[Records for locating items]
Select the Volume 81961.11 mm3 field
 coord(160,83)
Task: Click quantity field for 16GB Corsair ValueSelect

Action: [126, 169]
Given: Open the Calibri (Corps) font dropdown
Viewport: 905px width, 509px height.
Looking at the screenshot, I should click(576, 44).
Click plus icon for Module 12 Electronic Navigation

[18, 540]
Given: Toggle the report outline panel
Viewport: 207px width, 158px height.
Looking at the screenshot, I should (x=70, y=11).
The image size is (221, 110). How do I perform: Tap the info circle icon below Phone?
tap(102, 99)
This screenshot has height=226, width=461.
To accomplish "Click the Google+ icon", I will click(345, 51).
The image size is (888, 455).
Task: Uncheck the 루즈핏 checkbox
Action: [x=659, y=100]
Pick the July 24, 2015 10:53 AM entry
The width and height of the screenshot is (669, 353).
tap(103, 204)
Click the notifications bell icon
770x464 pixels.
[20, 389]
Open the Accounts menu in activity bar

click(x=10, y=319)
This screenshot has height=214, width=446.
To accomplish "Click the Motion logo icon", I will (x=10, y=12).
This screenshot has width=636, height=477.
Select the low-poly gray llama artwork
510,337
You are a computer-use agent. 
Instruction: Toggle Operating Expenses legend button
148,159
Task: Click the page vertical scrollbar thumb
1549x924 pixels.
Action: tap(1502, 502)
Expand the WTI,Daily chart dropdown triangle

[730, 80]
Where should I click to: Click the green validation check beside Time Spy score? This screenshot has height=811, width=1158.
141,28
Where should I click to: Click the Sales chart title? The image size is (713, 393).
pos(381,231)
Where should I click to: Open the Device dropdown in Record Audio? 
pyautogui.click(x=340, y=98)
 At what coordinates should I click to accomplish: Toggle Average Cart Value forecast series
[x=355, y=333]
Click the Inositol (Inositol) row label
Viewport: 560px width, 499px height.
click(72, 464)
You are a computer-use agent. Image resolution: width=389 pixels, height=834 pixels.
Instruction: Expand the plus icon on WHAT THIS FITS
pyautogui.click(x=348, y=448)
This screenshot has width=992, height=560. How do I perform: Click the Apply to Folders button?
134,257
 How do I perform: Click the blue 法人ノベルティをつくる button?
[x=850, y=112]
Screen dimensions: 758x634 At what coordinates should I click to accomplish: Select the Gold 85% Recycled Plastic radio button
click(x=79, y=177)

→ **THE EXERCISE**
State how many lines of the records above contain the string "height", treating case as significant. Reply with the number alone.

→ **EXERCISE ANSWER**
10